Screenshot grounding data
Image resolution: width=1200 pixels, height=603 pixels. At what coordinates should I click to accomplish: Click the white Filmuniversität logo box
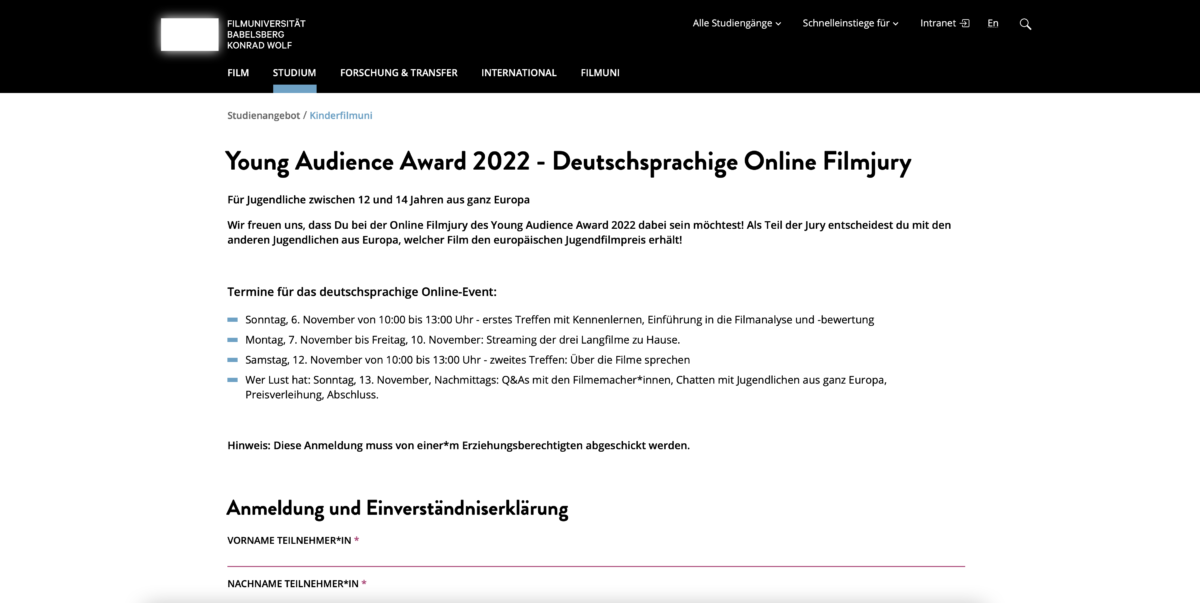coord(189,34)
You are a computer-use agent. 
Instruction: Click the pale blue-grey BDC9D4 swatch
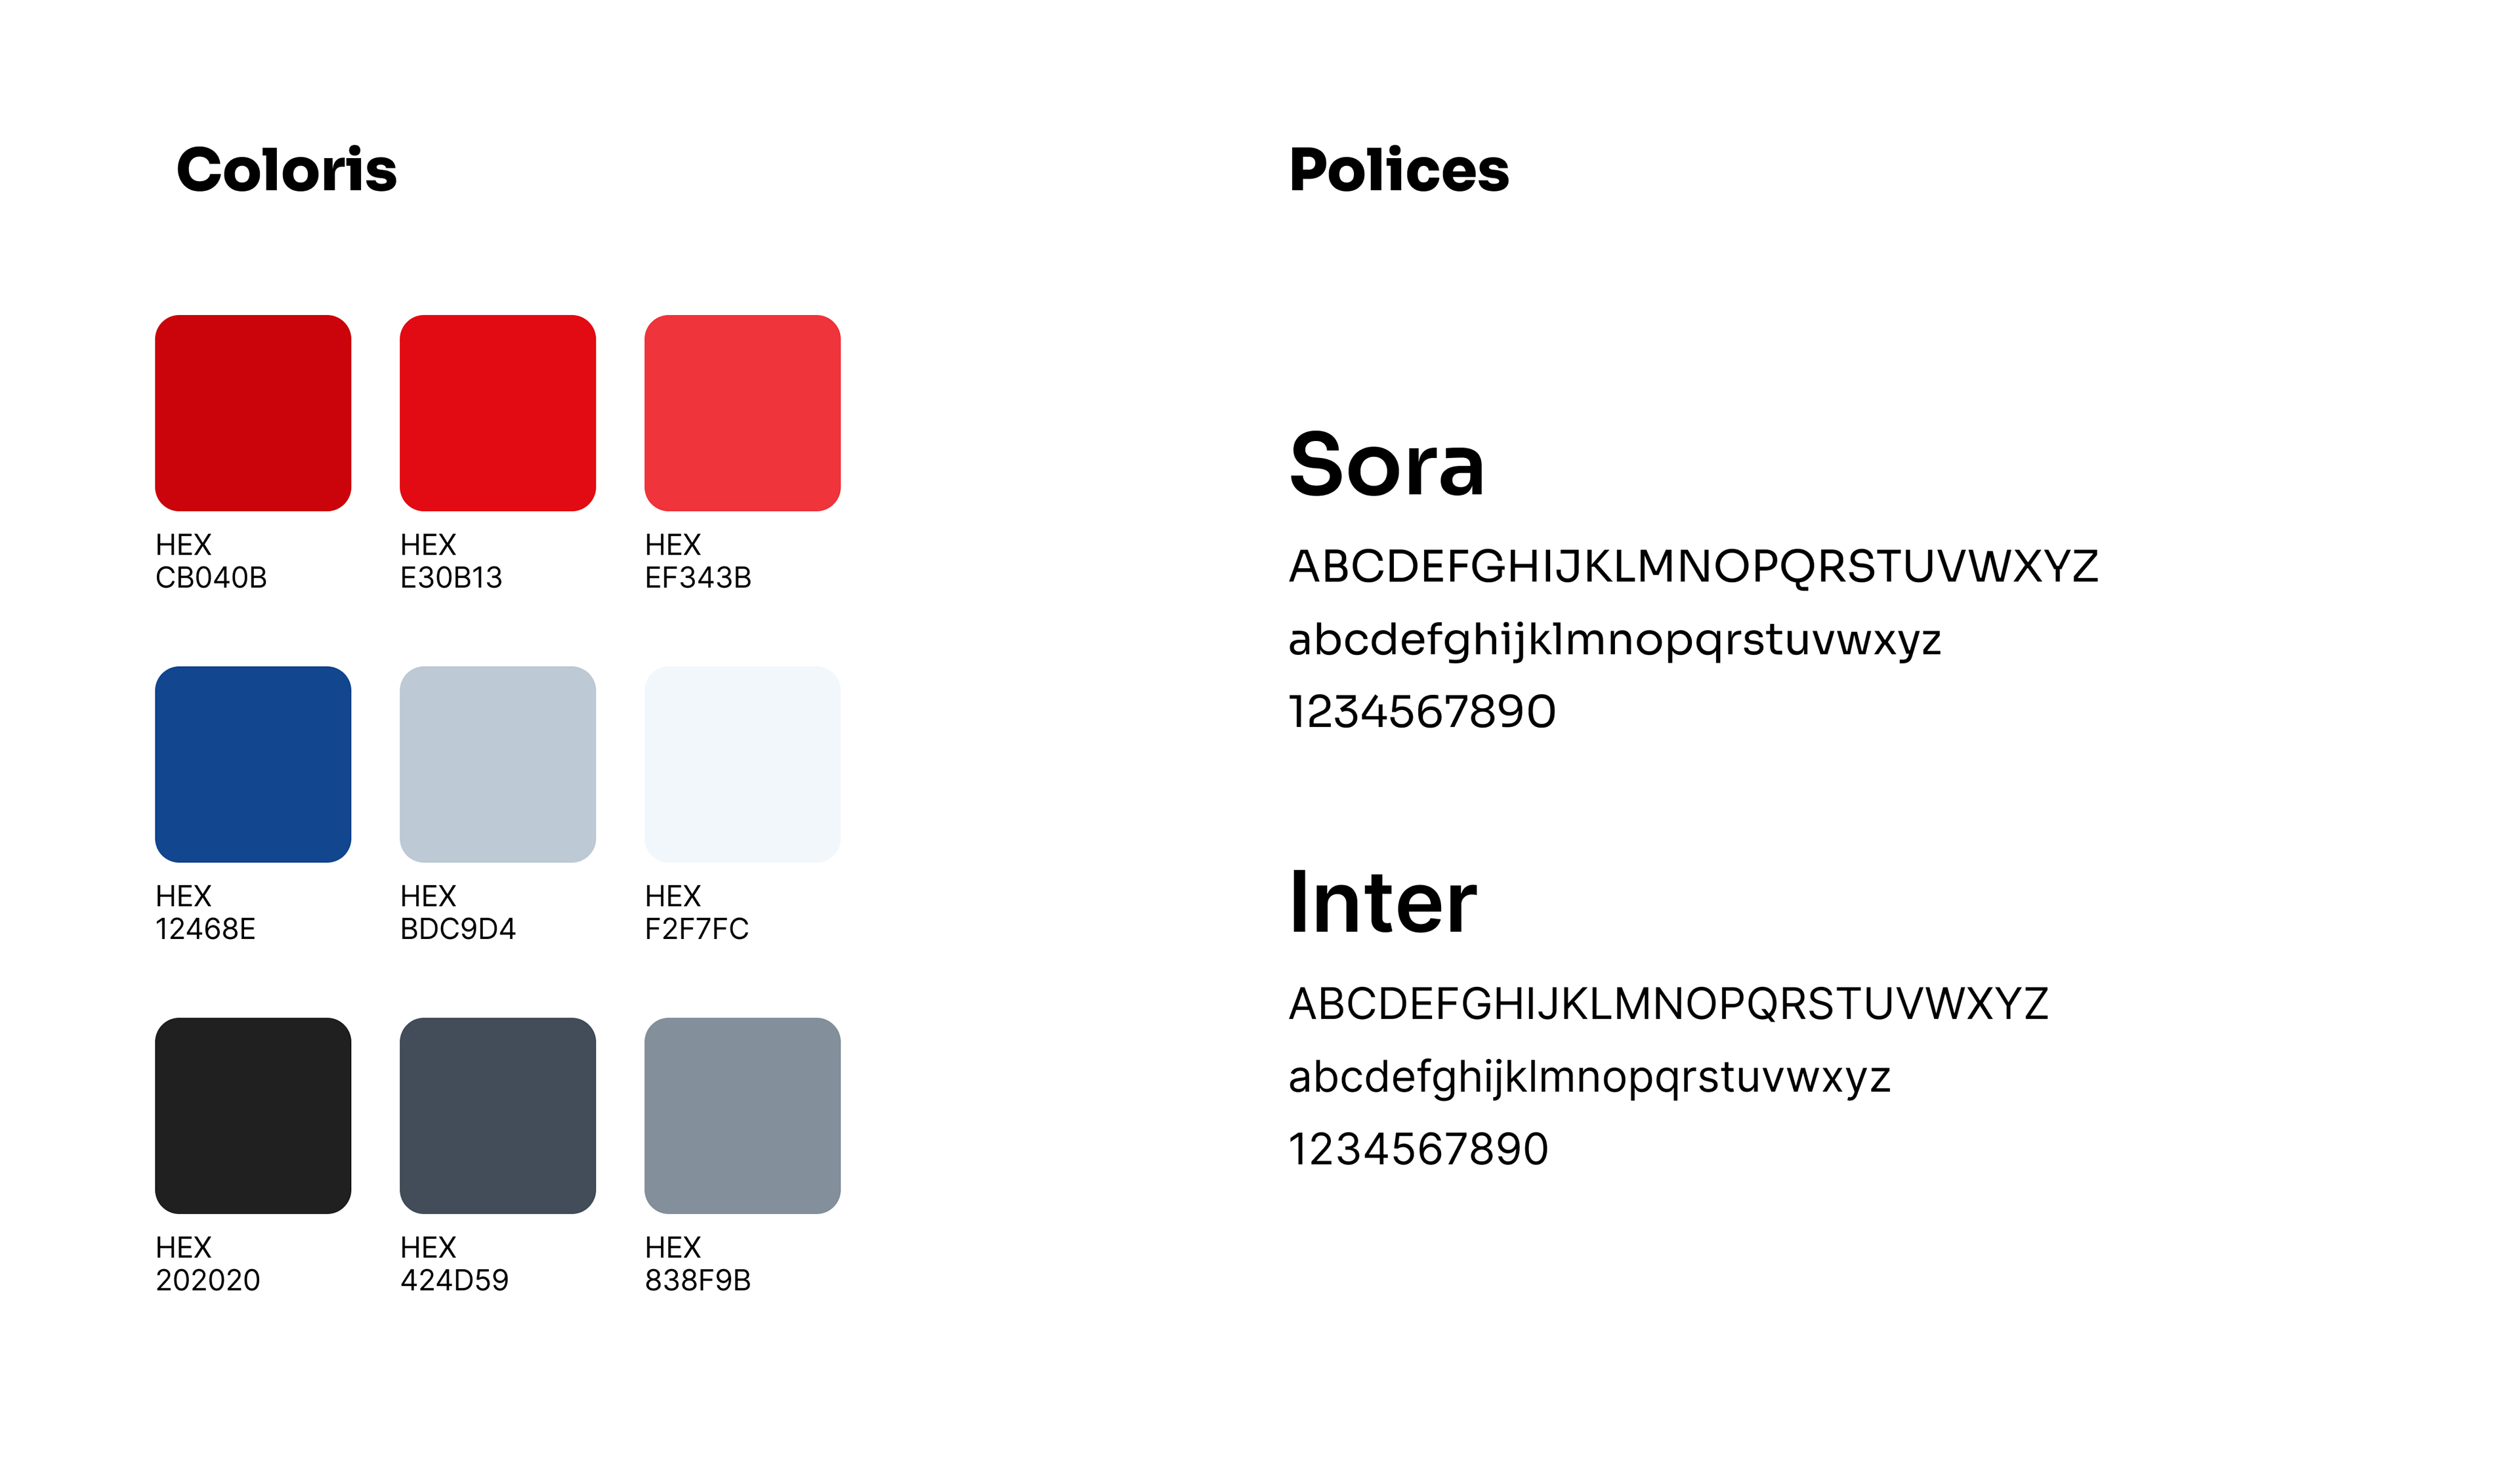498,764
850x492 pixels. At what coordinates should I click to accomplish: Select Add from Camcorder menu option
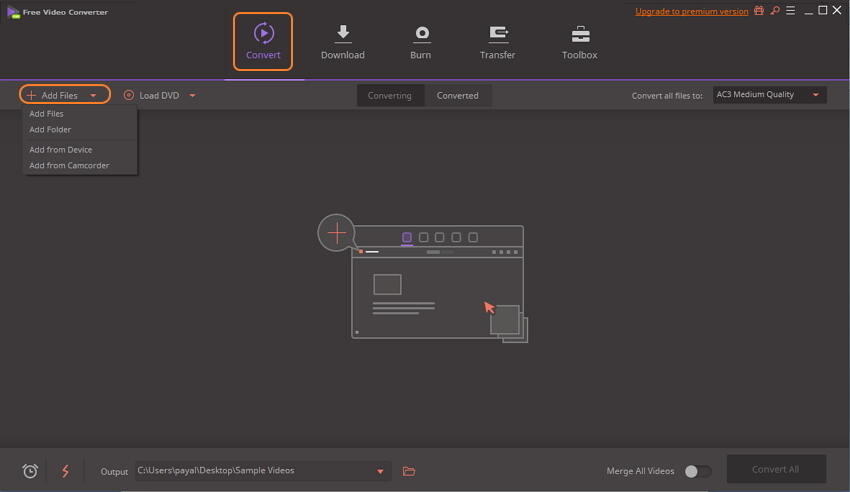69,166
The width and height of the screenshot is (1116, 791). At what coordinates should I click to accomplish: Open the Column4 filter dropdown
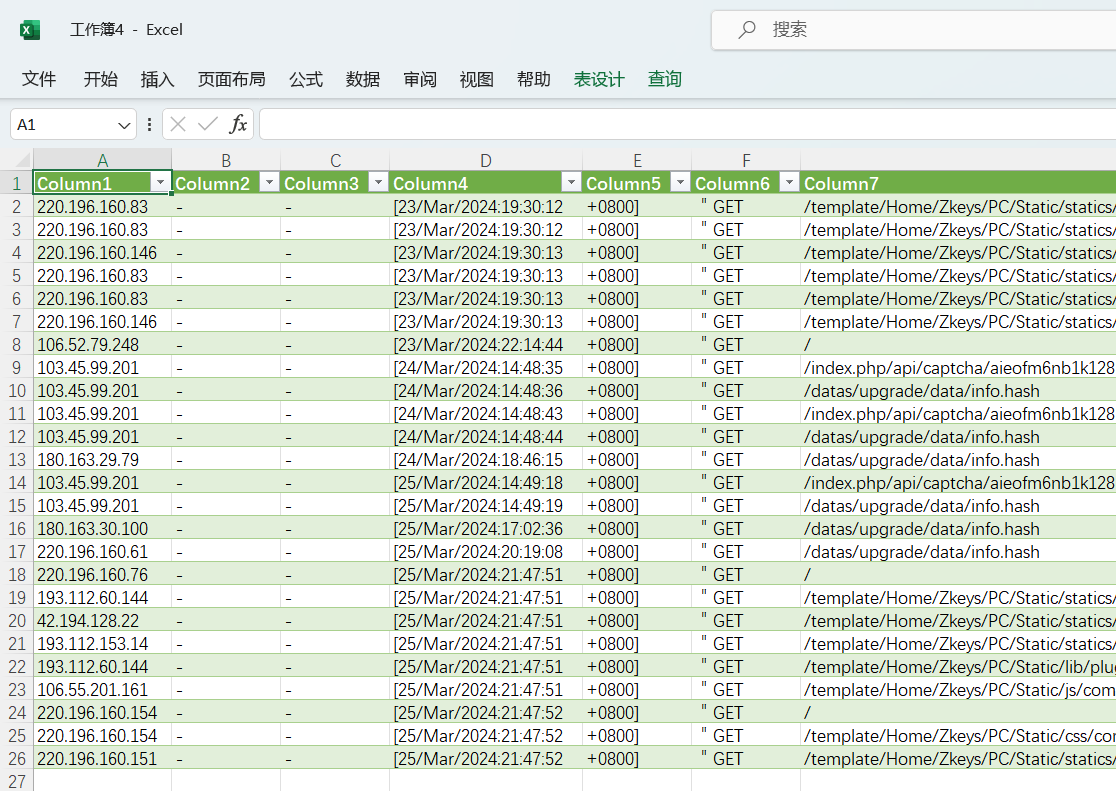click(570, 183)
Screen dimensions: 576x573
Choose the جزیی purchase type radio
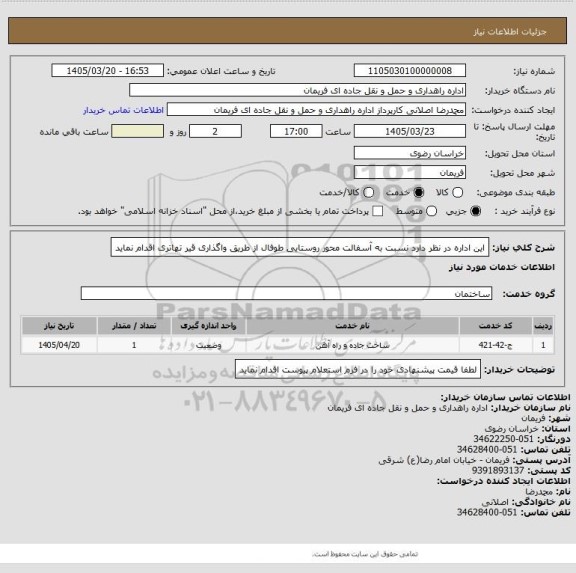click(476, 211)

REQUIRED WORK
Give again, word for word, only the lines that run from the top of the data above through the line with "Screen dimensions: 576x573". Drop the pictures.

SOLVED PROBLEM
Image resolution: width=1200 pixels, height=603 pixels. At what coordinates should I click to accomplish: Click the white Filmuniversität logo box
coord(189,34)
You are a computer-use agent. 
Instruction: Click the pale blue-grey BDC9D4 swatch
498,764
850x492 pixels. At what coordinates should I click to accomplish: Select Add from Camcorder menu option
69,166
The width and height of the screenshot is (1116, 791). At what coordinates should I click to accomplish: Open the Column4 filter dropdown
click(570, 183)
Screen dimensions: 576x573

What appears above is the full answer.